Node is required for the scraper to work. You can find it, and installation instructions, here: https://nodejs.org/en/
Once Node is installed, open your terminal, and navigate to the folder containing the scraper files. Run the following command:
npm install
When the installation has finished, run the following command:
node scraper.js
Wait for the application to report that the browser is ready. Once it is, you should be able to navigate to localhost:8001/?url=https://google.com/ to see the output of the app.
The following Docker setup has been tested on Ubuntu 16.04 LTS, and the (minimal) instructions below are from the perspective of that environment.
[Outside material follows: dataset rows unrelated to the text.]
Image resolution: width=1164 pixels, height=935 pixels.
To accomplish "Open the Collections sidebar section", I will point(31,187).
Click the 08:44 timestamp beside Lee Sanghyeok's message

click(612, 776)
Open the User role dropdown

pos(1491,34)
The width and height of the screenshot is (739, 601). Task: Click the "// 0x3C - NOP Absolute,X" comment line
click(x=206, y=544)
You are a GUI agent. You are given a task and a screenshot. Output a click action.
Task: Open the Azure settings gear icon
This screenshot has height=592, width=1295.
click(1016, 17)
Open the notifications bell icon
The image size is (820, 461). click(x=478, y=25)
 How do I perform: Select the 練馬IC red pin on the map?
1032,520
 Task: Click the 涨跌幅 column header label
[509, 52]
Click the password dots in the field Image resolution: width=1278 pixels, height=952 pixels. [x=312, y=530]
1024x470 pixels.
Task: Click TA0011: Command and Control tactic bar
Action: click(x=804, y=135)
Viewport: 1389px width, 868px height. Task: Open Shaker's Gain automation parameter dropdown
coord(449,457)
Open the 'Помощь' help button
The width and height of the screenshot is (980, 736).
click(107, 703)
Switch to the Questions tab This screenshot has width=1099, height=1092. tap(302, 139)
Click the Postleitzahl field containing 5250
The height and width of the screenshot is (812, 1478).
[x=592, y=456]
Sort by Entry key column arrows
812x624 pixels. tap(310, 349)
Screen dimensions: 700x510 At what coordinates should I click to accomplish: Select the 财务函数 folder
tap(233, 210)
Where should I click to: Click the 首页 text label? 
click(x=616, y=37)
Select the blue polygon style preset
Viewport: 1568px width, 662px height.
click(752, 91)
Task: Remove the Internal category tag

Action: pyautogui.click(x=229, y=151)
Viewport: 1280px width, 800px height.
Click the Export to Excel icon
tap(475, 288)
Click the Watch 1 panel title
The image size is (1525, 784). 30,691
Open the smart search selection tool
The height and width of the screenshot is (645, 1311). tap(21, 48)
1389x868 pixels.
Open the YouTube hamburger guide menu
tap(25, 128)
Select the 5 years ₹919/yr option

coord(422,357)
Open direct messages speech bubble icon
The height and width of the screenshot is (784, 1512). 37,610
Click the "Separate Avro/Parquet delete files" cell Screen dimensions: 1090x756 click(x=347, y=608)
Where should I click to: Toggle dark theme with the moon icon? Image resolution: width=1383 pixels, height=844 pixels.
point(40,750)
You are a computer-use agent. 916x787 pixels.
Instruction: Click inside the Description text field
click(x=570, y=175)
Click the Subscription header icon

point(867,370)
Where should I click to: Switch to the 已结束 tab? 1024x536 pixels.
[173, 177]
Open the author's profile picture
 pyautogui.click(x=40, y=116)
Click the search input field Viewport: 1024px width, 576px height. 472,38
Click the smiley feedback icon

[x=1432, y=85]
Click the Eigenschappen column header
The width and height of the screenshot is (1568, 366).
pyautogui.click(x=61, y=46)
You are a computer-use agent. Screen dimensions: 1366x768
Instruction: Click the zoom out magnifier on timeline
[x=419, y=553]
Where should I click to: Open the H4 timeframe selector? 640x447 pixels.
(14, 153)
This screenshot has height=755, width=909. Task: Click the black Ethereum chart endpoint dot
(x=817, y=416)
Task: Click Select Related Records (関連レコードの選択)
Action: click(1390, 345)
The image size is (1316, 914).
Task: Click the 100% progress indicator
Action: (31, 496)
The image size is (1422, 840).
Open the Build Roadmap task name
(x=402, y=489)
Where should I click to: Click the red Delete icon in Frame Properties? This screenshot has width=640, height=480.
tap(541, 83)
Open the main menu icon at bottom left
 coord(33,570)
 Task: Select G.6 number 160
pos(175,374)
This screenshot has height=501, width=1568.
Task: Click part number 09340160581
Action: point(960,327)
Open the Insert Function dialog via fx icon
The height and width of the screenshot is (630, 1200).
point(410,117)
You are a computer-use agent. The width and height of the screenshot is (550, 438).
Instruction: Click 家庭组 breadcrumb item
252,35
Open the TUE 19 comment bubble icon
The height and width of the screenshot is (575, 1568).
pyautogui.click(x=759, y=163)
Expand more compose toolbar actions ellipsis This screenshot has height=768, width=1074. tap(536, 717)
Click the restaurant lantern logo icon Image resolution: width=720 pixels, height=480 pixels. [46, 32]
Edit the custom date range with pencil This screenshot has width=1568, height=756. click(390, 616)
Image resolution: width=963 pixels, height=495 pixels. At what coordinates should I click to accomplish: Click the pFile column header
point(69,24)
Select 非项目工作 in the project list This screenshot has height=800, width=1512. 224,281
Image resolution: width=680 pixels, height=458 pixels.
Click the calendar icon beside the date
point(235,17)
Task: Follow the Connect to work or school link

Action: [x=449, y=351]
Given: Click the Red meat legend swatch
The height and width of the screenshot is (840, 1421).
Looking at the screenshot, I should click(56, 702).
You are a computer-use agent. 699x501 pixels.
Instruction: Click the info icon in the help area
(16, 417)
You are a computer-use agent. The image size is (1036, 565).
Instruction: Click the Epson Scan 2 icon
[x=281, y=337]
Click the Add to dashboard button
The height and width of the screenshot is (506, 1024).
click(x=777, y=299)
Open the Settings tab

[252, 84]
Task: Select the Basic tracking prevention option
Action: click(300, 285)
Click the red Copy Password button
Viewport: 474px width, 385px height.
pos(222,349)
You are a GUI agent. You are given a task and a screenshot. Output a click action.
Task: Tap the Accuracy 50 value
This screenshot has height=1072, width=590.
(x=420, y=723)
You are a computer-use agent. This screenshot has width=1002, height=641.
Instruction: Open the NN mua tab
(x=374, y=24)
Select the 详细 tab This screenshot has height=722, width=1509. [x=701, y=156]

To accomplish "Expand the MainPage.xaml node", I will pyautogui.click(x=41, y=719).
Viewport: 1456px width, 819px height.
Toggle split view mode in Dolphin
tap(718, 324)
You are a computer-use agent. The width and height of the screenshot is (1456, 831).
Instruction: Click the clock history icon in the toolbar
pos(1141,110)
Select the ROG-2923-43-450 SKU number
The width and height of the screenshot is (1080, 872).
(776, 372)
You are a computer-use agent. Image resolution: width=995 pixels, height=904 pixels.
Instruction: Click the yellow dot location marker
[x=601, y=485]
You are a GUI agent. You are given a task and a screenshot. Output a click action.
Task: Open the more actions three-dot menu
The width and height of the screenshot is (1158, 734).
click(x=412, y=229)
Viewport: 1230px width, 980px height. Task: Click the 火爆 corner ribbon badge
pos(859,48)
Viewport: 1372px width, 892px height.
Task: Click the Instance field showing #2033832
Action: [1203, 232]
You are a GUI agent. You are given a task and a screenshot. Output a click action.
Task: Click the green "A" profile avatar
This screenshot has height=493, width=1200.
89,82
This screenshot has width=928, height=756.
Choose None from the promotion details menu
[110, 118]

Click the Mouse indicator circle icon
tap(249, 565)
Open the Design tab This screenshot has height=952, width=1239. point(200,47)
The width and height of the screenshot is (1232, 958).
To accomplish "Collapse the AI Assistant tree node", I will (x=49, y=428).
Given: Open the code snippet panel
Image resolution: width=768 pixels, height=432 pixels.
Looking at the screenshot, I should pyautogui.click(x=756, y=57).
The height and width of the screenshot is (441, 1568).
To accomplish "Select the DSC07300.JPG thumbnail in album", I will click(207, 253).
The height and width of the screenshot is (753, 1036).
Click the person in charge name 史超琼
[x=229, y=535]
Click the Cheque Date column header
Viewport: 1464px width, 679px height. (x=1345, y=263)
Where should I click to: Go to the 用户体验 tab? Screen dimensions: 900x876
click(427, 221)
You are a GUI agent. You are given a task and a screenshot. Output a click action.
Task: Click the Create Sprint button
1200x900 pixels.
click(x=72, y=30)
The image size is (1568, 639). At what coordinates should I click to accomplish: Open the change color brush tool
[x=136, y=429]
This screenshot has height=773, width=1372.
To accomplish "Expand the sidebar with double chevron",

Install Docker: https://docs.docker.com/engine/installation/linux/docker-ce/ubuntu/
Navigate to the directory containing the files and run the following command:
docker build -t scraper .
The -t flag sets the tag-name of the image, and can be changed or omitted.
Once the image is finished building, run the following command:
docker run -p 46464:8001 -d scraper
This spins up the image we just built (using the tag name, scraper) as an active container and binds our port 46464 to the image's port 8001. The -d flag runs the image in detached mode, so that we can continue to use the terminal. You can freely change port 46464 to another port, if you so desire, though the instructions assume that you do not.
To test the scraper service on the image, assuming cURL is installed, run the following command:
curl localhost:46464/?url=https://google.com/
All being well, this should return the HTML of https://google.com/ as a text string. https://google.com/ can be substituted for any other URL, and the service will return the html of the given URL. Different pages take slightly longer or shorter to evaluate, but otherwise there is no change in usage method.
If you do not have curl installed, or do not want to use it, you can access the container's output by pointing your browser at: localhost:46464/?url=https://google.com/
Once testing is over, shut down the container (with our image), by finding the container id using the following command:
docker ps
To stop the container, run the following command:
docker stop <Container ID>